The lunch provided was fantastic as well. I got a typical “Costa Rican” meal with plantains, rice, beans, and eggs. Rumi got some really good spaghetti. The best part was the fresh juice - so thick it was like eating the fruits whole.
We headed back to San Jose after lunch and decided to attempt and plan the rest of our trip. Unfortunately the internet was not working - the hostel claimed it was the whole San Jose without internet?? We went to a very good Mexican restaurant for dinner. I think Mexican food is
my favorite Latin America food.
Dec 2, 2009
Today we didn’t do much but plan the rest of our trip. We knew that the chances of making it through Honduras safely were very good, but there is always a chance. Not only did we hear stories of buses getting harassed (even some violence), but Honduras did close the borders for a few days. With our tight timeline, we needed to push through on schedule. We worked on every possible combination to fly around Honduras cheaply; it was quite a task. It was almost cheaper to fly to Florida, take a cruise, and get off in Belize or Cozumel, Mexico. Very strange that flights were so expensive in Central America. At a very late hour, we found a cheap round trip airfare from Managua, Nicaragua to Belize City (hopefully we won’t get penalized for not utilizing the return ticket).

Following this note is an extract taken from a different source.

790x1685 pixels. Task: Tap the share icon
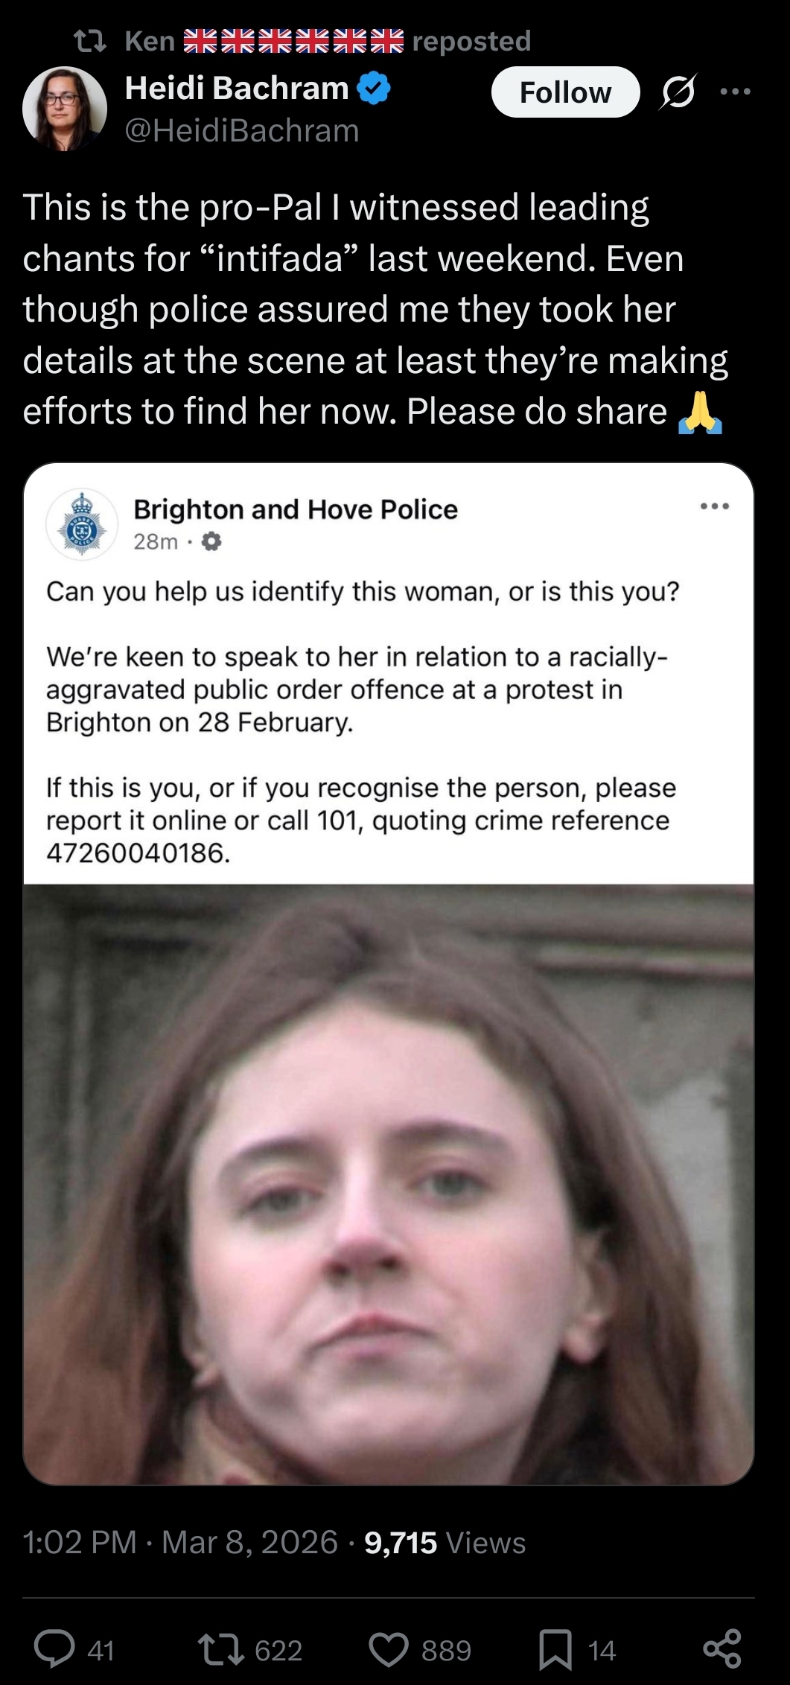[721, 1649]
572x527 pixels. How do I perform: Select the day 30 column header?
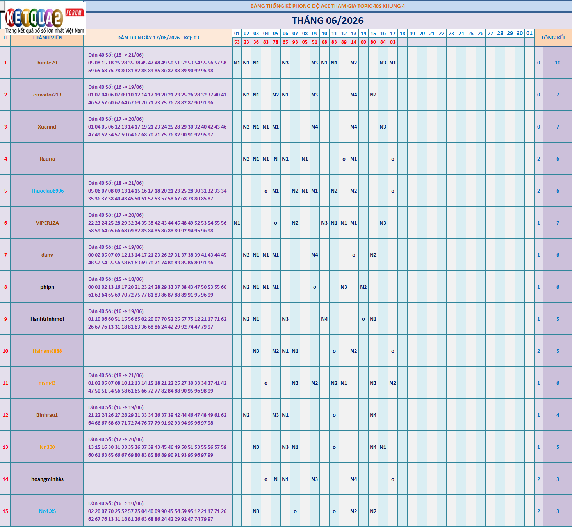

Happy with our purchase, we attempted at planning the route from Belize home and the stops we wanted to do on the way.
Our only outing for the day was downtown to get bus information. The downtown is OK, but we definitely like the jungle and beaches of
Costa Rica better than the town. We stopped for a pizza which ended up being about 24 inches in diameter…HUGE.
We took it relatively easy the rest of the day and got ready for our departure to the Pacific beach side of Costa Rica.